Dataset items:
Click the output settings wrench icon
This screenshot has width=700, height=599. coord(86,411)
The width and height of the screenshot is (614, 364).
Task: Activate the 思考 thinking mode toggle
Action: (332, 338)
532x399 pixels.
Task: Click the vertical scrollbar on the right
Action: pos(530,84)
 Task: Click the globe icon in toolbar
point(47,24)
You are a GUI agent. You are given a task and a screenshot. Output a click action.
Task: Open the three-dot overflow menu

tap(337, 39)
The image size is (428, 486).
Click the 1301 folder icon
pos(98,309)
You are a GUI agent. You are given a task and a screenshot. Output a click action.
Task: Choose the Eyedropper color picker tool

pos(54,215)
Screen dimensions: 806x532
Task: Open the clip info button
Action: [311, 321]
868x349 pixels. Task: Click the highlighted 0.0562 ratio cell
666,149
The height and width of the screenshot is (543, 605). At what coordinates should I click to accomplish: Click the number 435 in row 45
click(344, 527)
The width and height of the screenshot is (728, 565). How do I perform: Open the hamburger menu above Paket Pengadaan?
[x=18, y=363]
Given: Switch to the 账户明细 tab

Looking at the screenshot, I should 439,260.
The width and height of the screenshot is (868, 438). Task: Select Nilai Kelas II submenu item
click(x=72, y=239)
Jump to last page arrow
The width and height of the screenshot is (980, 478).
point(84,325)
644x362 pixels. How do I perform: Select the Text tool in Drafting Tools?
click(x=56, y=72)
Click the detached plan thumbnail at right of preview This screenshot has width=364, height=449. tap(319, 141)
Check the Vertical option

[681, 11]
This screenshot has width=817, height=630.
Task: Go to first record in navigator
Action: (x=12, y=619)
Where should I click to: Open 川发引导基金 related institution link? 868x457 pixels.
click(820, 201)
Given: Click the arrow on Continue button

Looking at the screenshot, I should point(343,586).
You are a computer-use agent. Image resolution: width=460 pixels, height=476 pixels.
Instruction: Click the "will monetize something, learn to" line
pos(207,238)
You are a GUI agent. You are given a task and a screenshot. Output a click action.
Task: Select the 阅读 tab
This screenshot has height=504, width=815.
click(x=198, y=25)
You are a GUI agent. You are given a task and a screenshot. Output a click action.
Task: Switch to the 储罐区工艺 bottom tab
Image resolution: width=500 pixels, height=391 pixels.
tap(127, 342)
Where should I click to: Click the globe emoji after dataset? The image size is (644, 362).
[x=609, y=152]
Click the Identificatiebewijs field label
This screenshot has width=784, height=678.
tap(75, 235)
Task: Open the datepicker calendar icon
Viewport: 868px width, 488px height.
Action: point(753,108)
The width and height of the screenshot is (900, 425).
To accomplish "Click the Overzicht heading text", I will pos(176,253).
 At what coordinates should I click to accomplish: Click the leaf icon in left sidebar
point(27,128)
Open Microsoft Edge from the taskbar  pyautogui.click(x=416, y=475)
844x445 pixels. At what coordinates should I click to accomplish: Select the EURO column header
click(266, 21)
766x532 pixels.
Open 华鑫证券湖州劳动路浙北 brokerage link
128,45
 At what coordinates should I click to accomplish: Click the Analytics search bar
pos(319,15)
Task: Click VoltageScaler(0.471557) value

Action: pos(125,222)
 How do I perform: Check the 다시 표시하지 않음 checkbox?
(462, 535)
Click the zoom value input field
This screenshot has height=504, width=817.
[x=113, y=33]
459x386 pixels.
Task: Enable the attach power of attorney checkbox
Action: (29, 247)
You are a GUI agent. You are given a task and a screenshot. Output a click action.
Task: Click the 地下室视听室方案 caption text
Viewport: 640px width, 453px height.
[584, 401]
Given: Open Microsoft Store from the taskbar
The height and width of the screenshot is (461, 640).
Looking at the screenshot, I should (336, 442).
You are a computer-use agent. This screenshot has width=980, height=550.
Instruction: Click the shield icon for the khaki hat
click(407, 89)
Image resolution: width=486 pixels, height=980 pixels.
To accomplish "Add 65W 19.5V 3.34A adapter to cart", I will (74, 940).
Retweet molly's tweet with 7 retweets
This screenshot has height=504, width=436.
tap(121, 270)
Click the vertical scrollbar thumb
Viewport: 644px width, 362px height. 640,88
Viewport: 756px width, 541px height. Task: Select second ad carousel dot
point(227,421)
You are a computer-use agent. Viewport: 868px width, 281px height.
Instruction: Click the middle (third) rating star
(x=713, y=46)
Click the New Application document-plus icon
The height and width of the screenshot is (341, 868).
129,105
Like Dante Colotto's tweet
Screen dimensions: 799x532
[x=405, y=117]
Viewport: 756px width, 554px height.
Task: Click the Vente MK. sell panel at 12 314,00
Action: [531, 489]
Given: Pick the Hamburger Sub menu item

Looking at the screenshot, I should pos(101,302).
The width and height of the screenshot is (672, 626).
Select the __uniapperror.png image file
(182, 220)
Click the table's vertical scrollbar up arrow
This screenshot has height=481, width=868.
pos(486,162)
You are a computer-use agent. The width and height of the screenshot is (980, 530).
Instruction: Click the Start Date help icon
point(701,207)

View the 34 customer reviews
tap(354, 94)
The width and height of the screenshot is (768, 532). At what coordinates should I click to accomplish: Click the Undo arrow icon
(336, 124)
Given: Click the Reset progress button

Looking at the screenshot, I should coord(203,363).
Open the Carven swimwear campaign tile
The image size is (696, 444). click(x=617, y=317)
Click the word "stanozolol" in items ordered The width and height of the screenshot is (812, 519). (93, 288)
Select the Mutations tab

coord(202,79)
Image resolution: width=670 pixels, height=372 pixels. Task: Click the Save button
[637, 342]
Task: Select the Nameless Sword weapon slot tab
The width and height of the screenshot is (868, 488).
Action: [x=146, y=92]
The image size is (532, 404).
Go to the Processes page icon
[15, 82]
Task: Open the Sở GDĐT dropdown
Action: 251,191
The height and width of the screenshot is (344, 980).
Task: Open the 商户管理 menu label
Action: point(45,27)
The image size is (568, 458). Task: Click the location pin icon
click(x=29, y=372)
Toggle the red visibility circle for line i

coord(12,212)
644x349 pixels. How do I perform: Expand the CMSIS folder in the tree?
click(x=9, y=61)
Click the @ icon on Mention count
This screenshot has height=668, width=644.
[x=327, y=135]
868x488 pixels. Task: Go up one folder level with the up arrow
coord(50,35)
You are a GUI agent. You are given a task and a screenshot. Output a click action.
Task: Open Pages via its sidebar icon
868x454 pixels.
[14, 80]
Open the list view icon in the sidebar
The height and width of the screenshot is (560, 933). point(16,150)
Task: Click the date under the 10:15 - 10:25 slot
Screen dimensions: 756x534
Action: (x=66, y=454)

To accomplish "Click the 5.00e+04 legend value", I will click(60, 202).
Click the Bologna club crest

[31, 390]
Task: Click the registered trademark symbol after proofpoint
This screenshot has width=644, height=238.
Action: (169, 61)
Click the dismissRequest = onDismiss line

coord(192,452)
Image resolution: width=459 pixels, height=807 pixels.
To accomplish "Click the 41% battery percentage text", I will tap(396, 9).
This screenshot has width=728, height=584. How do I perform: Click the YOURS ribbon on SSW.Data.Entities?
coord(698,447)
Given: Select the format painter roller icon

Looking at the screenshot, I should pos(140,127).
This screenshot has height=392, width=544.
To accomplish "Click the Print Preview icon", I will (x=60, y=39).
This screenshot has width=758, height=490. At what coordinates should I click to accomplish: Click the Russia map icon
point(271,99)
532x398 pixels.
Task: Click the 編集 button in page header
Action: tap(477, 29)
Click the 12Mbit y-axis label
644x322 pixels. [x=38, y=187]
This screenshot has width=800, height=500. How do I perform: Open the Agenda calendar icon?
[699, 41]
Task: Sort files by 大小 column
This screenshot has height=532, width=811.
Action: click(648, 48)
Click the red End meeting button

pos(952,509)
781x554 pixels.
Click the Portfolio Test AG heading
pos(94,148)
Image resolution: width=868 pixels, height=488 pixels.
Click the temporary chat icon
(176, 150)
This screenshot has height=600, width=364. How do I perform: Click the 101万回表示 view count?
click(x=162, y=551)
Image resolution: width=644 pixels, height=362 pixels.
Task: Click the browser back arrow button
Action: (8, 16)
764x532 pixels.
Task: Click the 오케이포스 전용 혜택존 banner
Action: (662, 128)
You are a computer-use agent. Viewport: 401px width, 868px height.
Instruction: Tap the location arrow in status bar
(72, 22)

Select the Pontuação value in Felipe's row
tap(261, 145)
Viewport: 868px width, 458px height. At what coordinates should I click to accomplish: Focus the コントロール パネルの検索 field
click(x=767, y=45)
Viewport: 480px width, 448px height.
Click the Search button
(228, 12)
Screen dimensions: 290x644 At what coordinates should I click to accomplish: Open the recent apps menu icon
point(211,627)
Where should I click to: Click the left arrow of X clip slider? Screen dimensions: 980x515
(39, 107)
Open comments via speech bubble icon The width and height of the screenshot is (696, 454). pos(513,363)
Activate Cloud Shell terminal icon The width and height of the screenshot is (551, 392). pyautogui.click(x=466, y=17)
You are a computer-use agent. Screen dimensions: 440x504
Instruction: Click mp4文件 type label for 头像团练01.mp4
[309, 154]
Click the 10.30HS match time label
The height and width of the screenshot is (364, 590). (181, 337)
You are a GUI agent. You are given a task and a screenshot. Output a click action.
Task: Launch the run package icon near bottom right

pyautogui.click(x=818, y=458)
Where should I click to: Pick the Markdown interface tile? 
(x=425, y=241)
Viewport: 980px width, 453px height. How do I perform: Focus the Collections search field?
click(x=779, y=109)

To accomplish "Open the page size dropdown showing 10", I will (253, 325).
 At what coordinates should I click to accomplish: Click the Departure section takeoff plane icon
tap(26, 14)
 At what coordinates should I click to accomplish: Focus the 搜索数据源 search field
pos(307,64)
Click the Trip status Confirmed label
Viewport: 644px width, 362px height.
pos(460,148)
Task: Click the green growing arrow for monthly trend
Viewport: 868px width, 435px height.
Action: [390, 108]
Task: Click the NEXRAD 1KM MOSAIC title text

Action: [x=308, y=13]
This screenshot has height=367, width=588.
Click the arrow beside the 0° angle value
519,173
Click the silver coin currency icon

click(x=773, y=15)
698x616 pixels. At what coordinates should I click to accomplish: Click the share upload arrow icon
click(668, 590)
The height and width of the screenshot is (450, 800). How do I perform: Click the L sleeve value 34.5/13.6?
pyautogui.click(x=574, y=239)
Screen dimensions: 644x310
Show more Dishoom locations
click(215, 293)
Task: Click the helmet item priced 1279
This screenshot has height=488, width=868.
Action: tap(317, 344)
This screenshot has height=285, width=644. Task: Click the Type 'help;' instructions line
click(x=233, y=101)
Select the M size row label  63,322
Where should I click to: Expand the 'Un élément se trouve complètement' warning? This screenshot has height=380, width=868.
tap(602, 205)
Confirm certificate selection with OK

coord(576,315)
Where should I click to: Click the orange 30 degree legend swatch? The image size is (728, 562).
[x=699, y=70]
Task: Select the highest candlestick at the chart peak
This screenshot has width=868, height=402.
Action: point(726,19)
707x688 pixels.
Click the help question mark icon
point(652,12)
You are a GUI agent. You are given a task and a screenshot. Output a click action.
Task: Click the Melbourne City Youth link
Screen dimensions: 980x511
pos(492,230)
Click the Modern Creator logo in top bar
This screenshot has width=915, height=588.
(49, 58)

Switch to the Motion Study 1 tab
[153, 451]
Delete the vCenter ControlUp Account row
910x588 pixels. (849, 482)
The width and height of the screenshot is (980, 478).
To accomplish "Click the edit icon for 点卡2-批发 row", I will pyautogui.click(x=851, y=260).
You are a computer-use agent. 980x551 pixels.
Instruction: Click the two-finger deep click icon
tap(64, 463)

Assigned task —
Out of the entries, pull every line that mentions "Microsoft".

Answer space —
Open Microsoft Edge from the taskbar  pyautogui.click(x=416, y=475)
Given: Open Microsoft Store from the taskbar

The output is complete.